'It's Great for the Soul': New Living Wall Garden Helps Dementia Patients Feel 'Worthwhile'

Eighty-seven-year-old Joyce MacSweyn lovingly waters the plants in the new living wall at Summerset Manor in Summerside, P.E.I. The vertical garden, attached to the inside wall of the sunroom, makes her feel at ease.

"Very, very relaxing. Very quieting," MacSweyn said. "And quieting to the nerves. Very, very comforting."

It's for those reasons the manor decided to install living walls in the two dementia wings, part of a pilot project to help seniors with dementia stay more active. 

"You know they all had gardens, they all had flowers to tend to and here they didn't have any," said Tania McQueen, occupational therapist at Summerset Manor.

'Get these residents involved'

According to McQueen, dementia residents often spend as much as 85 per cent of their time doing nothing — and 45 per cent of that time is spent alone. 

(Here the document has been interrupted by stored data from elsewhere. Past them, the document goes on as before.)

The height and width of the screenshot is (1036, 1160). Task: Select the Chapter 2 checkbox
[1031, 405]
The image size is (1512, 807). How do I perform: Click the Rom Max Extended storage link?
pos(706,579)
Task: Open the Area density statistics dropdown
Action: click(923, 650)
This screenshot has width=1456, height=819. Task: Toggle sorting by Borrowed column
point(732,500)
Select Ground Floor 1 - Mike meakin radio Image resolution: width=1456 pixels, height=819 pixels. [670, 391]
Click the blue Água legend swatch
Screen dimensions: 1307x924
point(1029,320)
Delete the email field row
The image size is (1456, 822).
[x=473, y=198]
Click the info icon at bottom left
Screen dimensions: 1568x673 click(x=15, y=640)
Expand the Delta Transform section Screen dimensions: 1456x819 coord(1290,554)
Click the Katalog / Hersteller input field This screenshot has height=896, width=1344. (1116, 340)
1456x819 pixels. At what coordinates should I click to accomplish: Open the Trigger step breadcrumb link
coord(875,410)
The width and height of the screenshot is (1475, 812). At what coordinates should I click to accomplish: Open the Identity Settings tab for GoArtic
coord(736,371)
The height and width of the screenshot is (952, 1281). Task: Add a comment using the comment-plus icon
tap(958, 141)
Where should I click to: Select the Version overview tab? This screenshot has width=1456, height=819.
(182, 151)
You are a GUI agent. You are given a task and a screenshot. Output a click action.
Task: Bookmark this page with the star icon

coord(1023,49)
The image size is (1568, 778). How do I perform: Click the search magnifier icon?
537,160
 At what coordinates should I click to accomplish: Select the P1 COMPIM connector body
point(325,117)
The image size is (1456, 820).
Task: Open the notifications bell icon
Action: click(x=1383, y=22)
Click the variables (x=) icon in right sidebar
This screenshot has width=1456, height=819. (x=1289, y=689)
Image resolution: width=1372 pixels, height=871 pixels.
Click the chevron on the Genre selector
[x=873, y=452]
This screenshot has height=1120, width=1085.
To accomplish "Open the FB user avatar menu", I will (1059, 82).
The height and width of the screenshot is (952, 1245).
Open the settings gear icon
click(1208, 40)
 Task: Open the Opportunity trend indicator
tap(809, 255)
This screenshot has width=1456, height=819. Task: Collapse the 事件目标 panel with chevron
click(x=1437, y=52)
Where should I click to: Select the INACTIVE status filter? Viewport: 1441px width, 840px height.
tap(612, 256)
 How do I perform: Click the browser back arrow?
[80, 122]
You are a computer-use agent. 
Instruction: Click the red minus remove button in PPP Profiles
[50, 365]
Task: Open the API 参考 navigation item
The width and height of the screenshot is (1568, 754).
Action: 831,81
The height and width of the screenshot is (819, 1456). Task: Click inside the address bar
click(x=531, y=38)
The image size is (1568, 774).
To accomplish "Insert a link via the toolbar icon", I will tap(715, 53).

"So it's very important for me to get these residents involved in their household, rather than being passively entertained in front of a television where they're not getting any cognitive stimulation at all," McQueen said.

When people with dementia get bored or lonely, they often wander. "They start pacing, they start going into other people's rooms and things like that," McQueen said. "So we're trying to involve them as much as possible."

Tending the plants gives the seniors something to do. 

"Because otherwise what have you got to do?" asked MacSweyn. "So just planting is something to think about and that knowing, that you've put something into it."

The manor does have an outdoor garden, but unlike the new waist-high living walls, it's on the ground, making it difficult to reach for someone in a wheelchair.